Les services de renseignement civils et militaires en République démocratique du Congo (RDC) ont continué en 2025 de procéder à des arrestations arbitraires, souvent justifiées par des soupçons de coopération avec des groupes armés ou des puissances étrangères, selon un rapport du Bureau conjoint des Nations unies aux droits de l’homme (BCNUDH).

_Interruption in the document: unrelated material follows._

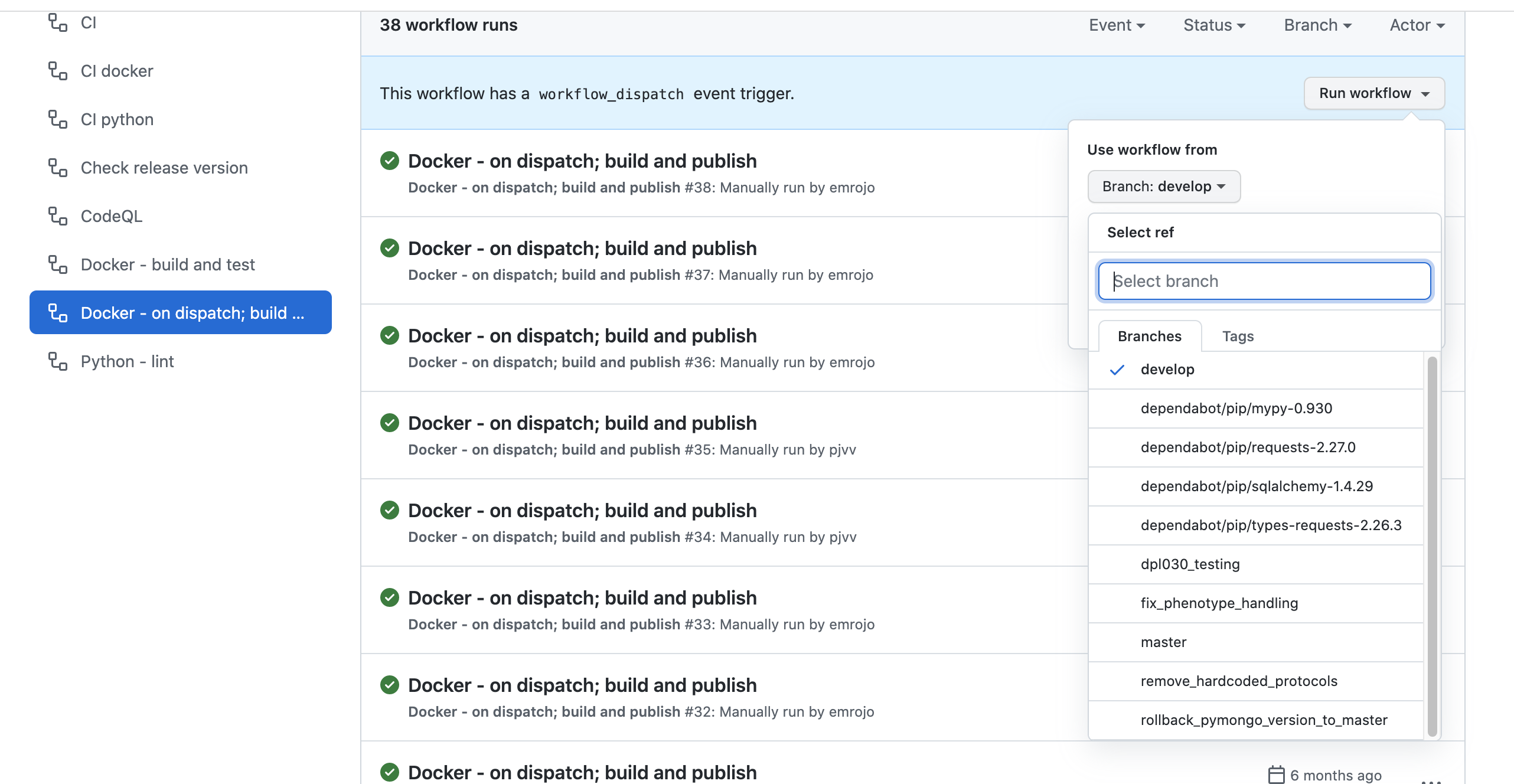Switch to the Branches tab
Image resolution: width=1514 pixels, height=784 pixels.
coord(1149,337)
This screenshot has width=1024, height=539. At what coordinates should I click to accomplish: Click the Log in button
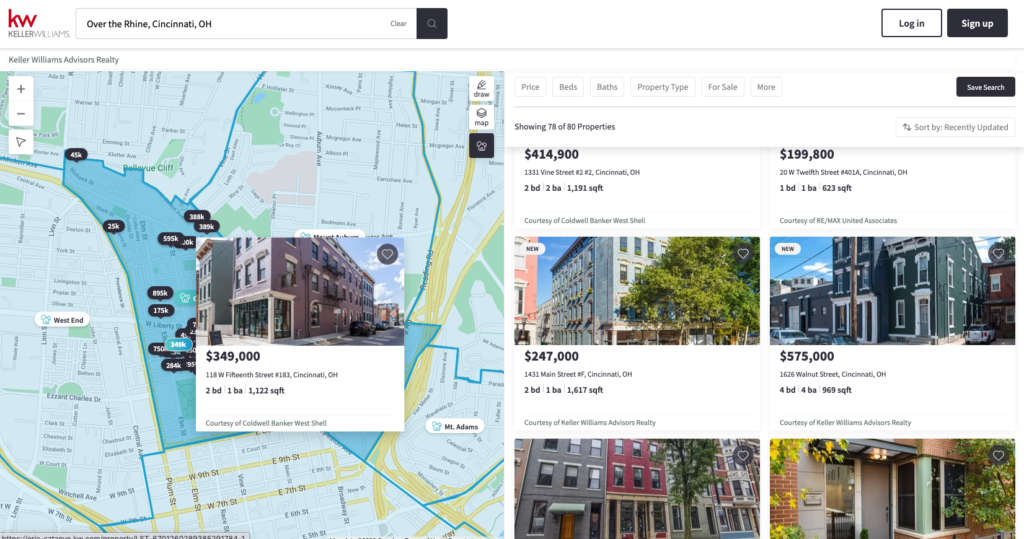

Dans cette analyse couvrant la période du 1er janvier au 31 décembre 2025, consultée jeudi par l’AFP, le BCNUDH indique que des civils et des militaires ont été arrêtés et détenus par l’Agence nationale de renseignements (ANR), le Conseil national de cyberdéfense (CNC) et l’État-major des renseignements militaires (EMRM) sans supervision judiciaire ni accès à un avocat, à leurs familles ou à des soins de santé.

Le rapport fait également état de cas de tortures physiques et psychologiques infligées à certains détenus durant leur détention.

Selon le BCNUDH, les arrestations sont notamment motivées par « la suspicion de coopérer avec des groupes armés ou des puissances étrangères » ou par des accusations d’infractions à caractère politique, comme « l’outrage au chef de l’État ou la tenue de propos subversifs ».

Les services de renseignement sont aussi accusés d’intervenir dans des affaires qui ne relèvent pas de leur compétence, notamment des conflits fonciers, financiers ou liés à l’exploitation des ressources naturelles.

Au total, 46 violations des droits de l’homme attribuées à des agents de l’ANR ont été documentées en 2025, faisant 53 victimes dont neuf femmes et trois enfants, soit une hausse d’environ 5 % par rapport à l’année précédente.

Les arrestations et détentions arbitraires représentent 27 cas, soit 58 % de l’ensemble des violations recensées. La plupart des détenus sont transférés dans des centres de détention contrôlés par l’ANR, notamment à Kinshasa et à Lubumbashi.

Ces atteintes aux droits humains interviennent dans un contexte sécuritaire tendu, marqué par la poursuite des combats dans l’est du pays entre l’armée congolaise et la rébellion de l’AFC/M23, soutenue par le Rwanda selon Kinshasa, dans les provinces du Nord-Kivu et du Sud-Kivu.